Triathlon South Africa
- Sport: Triathlon
- Jurisdiction: National
- Abbreviation: TSA
- Founded: 1984
- Affiliation: International Triathlon Union (ITU)
- Regional affiliation: African Triathlon Union
- Headquarters: 1st Floor, Loftus Versfeld, Kirkness Street, Pretoria, Tshwane, 0002
- President: Jan Sterk^{[failed verification]}
- Secretary: Sharon Oakley

Official website
- www.triathlonsa.co.za
- South Africa

= Triathlon South Africa =

Triathlon South Africa is the Sport governing body for the sport of triathlon in South Africa. It is responsible for the management of sports such as duathlon, aquathlon and triathlon within South Africa.
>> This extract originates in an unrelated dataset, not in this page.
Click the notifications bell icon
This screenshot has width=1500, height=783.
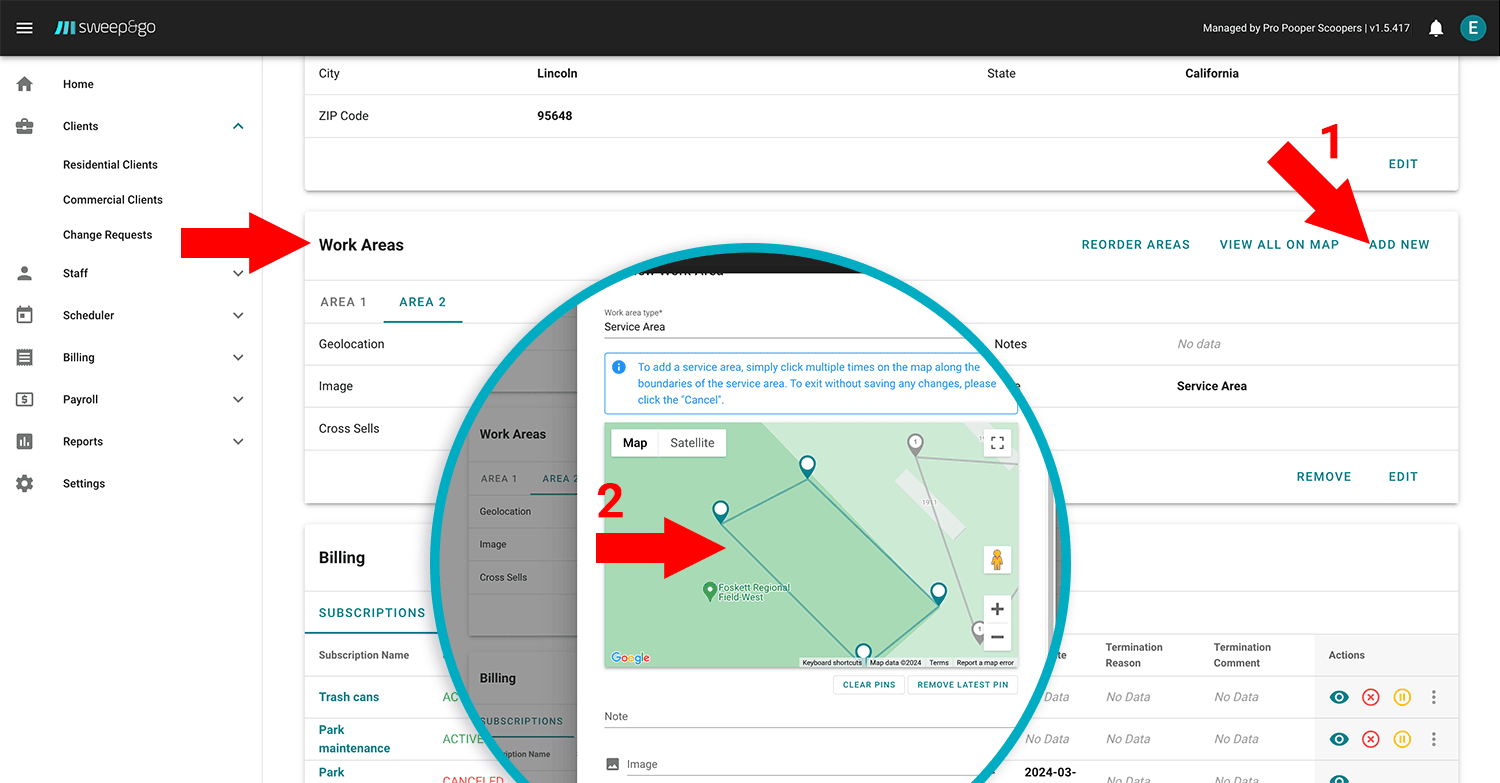(x=1436, y=28)
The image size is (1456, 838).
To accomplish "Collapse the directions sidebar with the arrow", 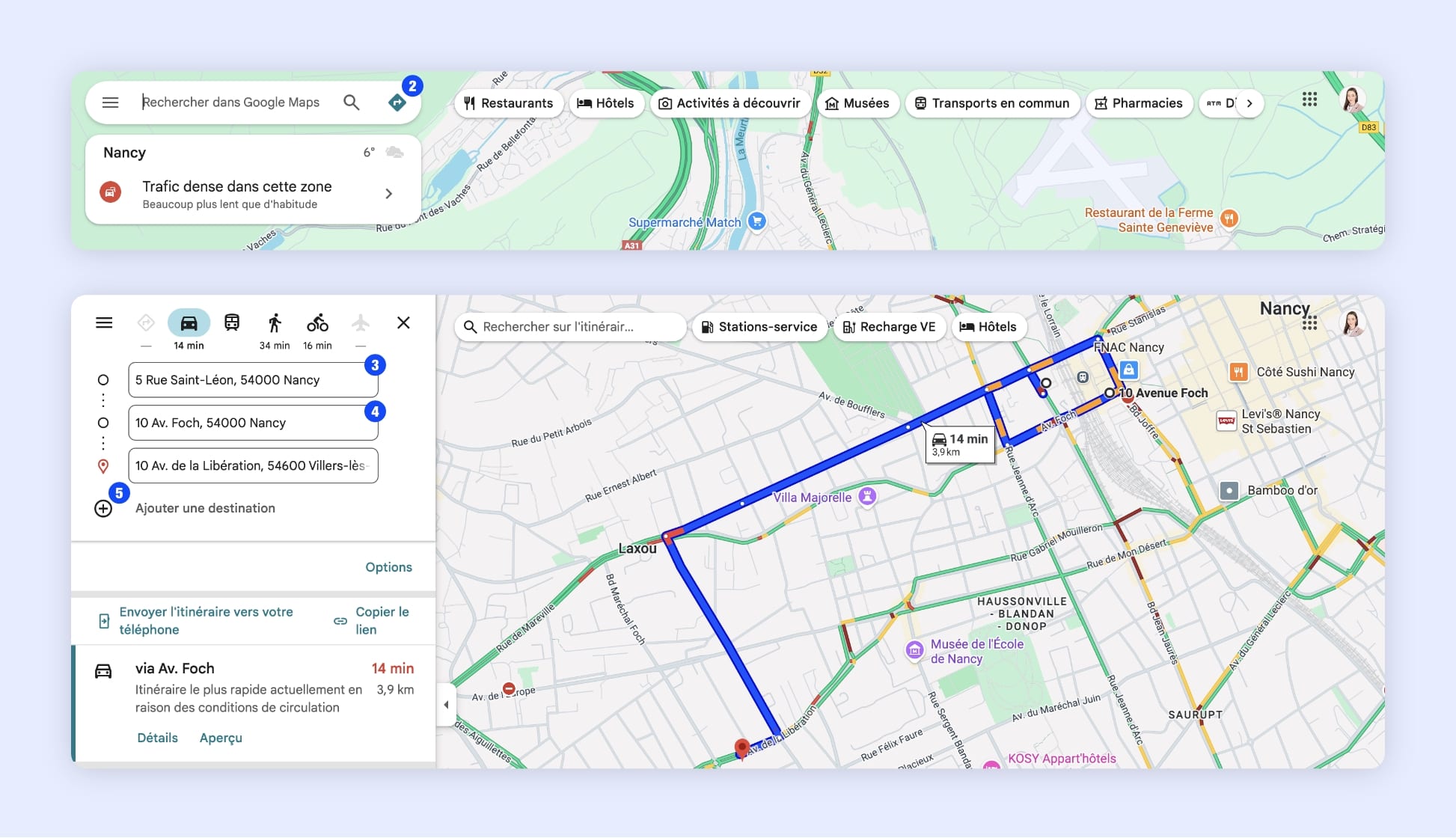I will click(x=447, y=704).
It is affiliated to International Triathlon Union (ITU), and the African Triathlon Union.

==History==
Norrie Williamson together with Mike Hogg, Dave McCarney and Philip Kuhn competed in the UK for the ultra triathlon relay event (Enduroman), with Bruce Fordyce and Tim Noakes as their support team, winning the event, on the Champs-Élysées in Paris. The win received wide coverage in the local newspapers prompting the group to form the South African Triathlon Federation on their arrival.

The South African Triathlon Federation (what is now known as Triathlon South Africa) was founded with the support of Norrie Williamson in 1984, the name was changed to Triathlon South Africa in 1991.